Yann LeCun, one of the founding figures in artificial intelligence and former head of Meta's AI division, has a blunt message for anyone losing sleep over AI apocalypse scenarios: you're being manipulated by people with something to sell.
The Turing Award winner, who has spent over four decades in AI research, says the real damage from doomsday narratives isn't to the economy or society. It's to the mental health of teenagers convinced that machines will eliminate their futures entirely.
"A small proportion of high school students are actually kind of depressed because they've read that AI is not only going to take a job, but basically cause human extinction," LeCun said. He views these extinction fears as "extremely destructive" and fundamentally wrong.
So where should you actually focus your energy? LeCun offers three practical recommendations for anyone navigating an AI-saturated world.
Tune out the noise from tech leaders
Silicon Valley CEOs have every incentive to hype their products as revolutionary and potentially dangerous. LeCun says don't fall for it. "They have a vested interest in propping up the power of the products they sell," he explained. These executives also aren't qualified to predict AI's impact on labor, he adds. That's a question for economists.
The reality is less dramatic. Today's AI systems struggle with reasoning and haven't come close to human-level intelligence. LeCun notes there's a long track record of AI researchers being wildly optimistic about timelines for machine intelligence, and this streak continues. "This is not going to take us to human level AI for quite a while."
Get a degree
If you're tempted to skip college because robots are coming, stop. LeCun argues the opposite: an advanced education matters more than ever. As AI handles routine cognitive tasks, demand will grow for people who can think critically and strategically. Physics and electrical engineering are solid bets, he said.
The value lies in studying "things with a long shelf life," fields and frameworks that won't feel obsolete in five years.
Your job isn't going anywhere soon
Claims that AI will eliminate 20% of the workforce are "ridiculously stupid," LeCun said. Some jobs will vanish, yes, but new roles emerge with every major technology shift. History shows this pattern repeating across centuries.
New technologies also take roughly 15 years to deliver on their productivity promises. Translation: there's breathing room.
The shape of work will change, though. LeCun envisions a future where everyone manages AI agents rather than people. That requires judgment, vision, and strategic thinking rather than skills for managing humans. "Everyone is going to be a boss," he said, but of a radically different kind.
There's a caveat: AI might compress the gap between entry-level workers and experienced ones. Novices could see outsized productivity gains from AI tools, while experts see smaller bumps. But this isn't a case for despair either. It's a structural shift in how work scales.

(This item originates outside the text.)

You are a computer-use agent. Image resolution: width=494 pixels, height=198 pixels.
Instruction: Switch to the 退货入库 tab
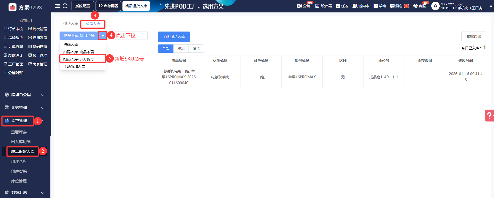(x=70, y=24)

LeCun frames the entire AI moment as fundamentally similar to past technological upheavals. "There is nothing qualitatively different between the previous technological revolutions and this one," he said. "It's just another set of tools that makes us more efficient."
His perspective will be on display at Liberty Science Center's annual Genius Gala, where he'll be recognized alongside other AI pioneers. The center's leadership sees value in elevating scientists to the cultural status usually reserved for entertainers and athletes.
Author James Rodriguez: "LeCun's most useful advice isn't that AI is harmless, it's that panic is the real enemy here. Make decisions based on evidence, not fear-mongering CEOs with quarterly earnings to boost."